*** DATASET EXCERPTS

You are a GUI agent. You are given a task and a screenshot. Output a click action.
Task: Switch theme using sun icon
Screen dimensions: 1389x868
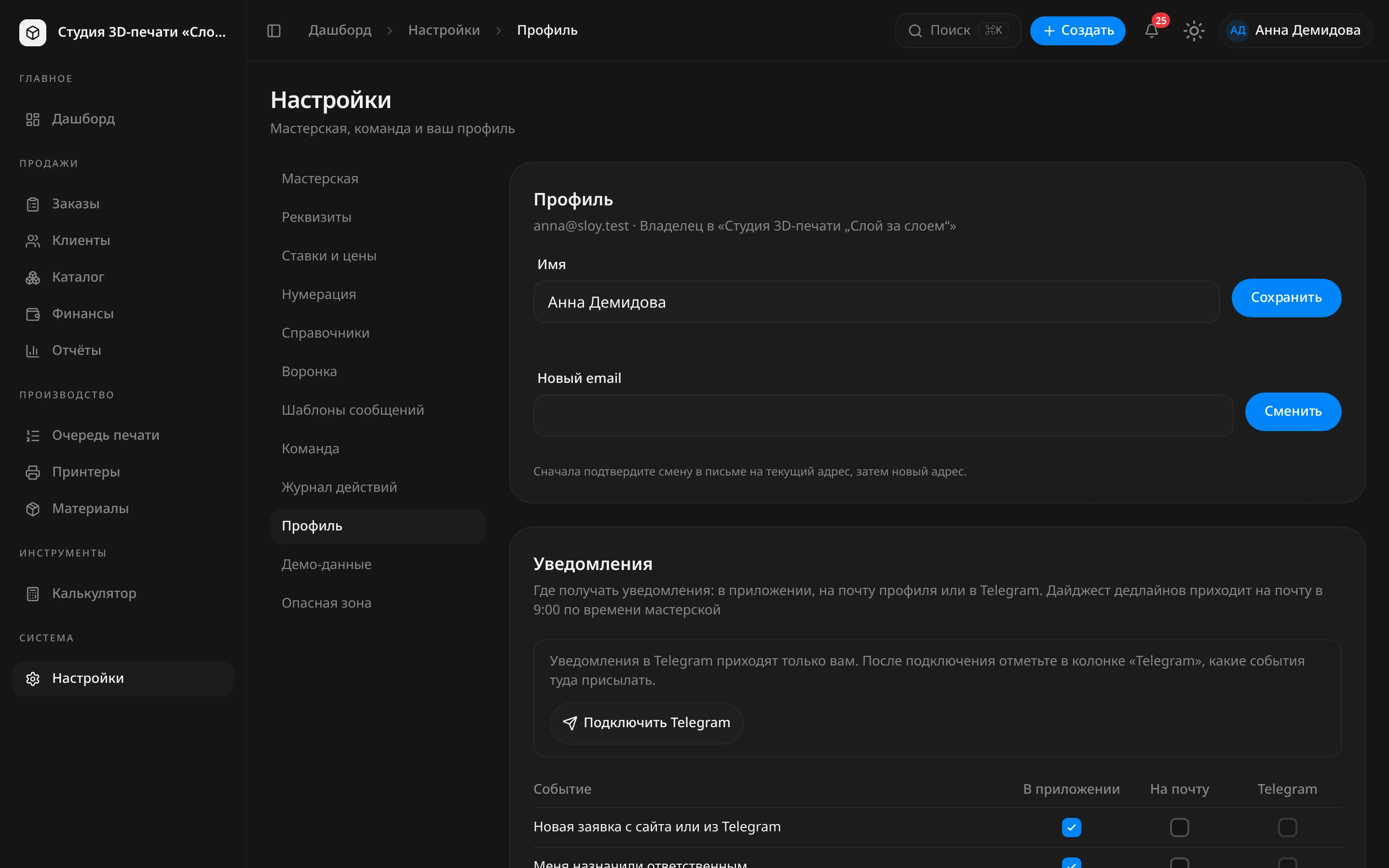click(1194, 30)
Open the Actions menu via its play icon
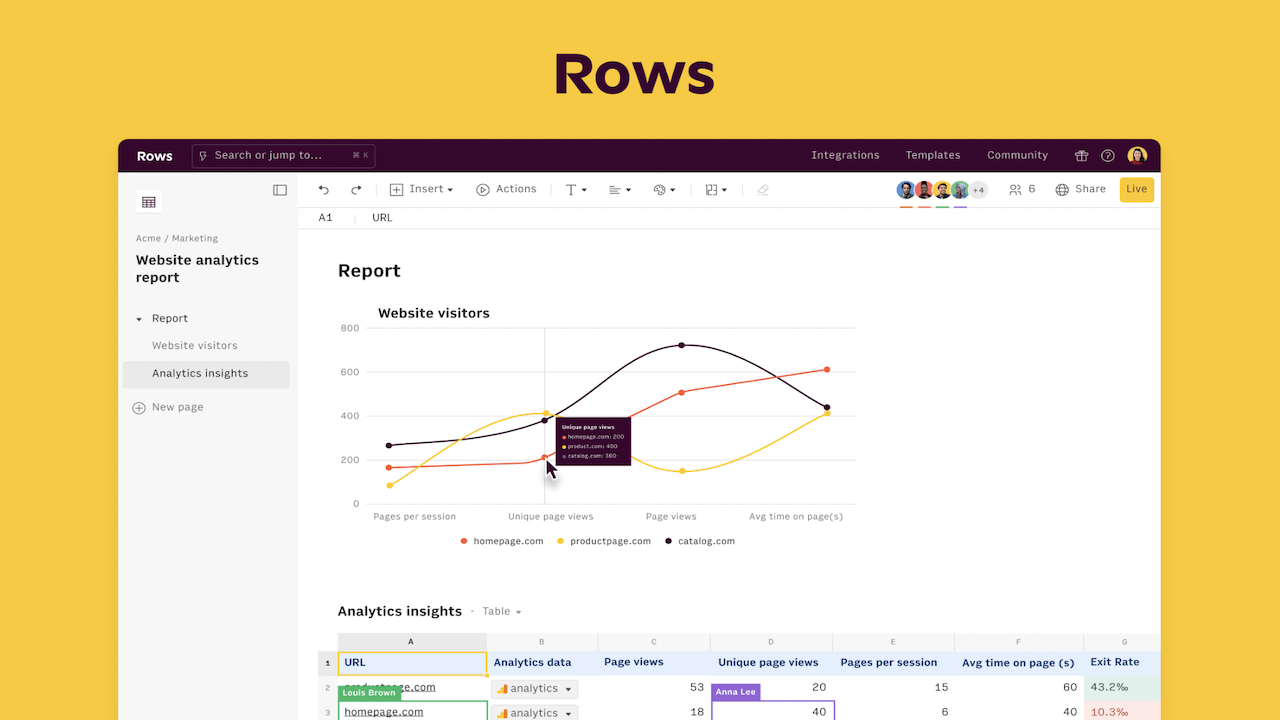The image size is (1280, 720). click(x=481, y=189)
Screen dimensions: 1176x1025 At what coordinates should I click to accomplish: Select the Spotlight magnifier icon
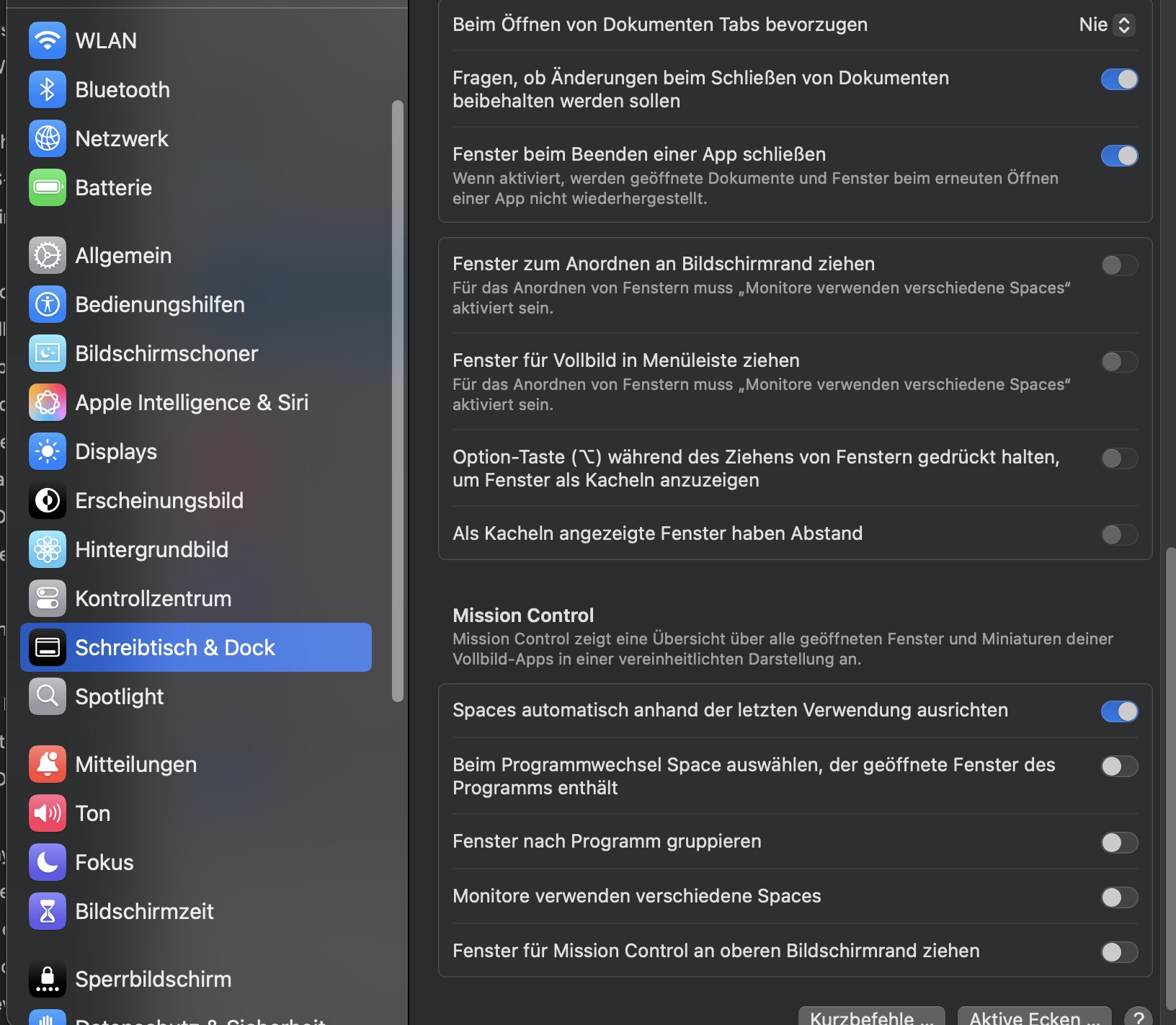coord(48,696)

******

* _EXERCISE GOAL_:
An exact copy of the material above is required, minus its images.

* _WRITTEN REPLY_:
You are a GUI agent. You are given a task and a screenshot. Output a click action.
Task: Switch theme using sun icon
Screen dimensions: 1389x868
click(1194, 30)
Open the Actions menu via its play icon
The image size is (1280, 720). click(x=481, y=189)
Screen dimensions: 1176x1025 At what coordinates should I click to accomplish: Select the Spotlight magnifier icon
coord(48,696)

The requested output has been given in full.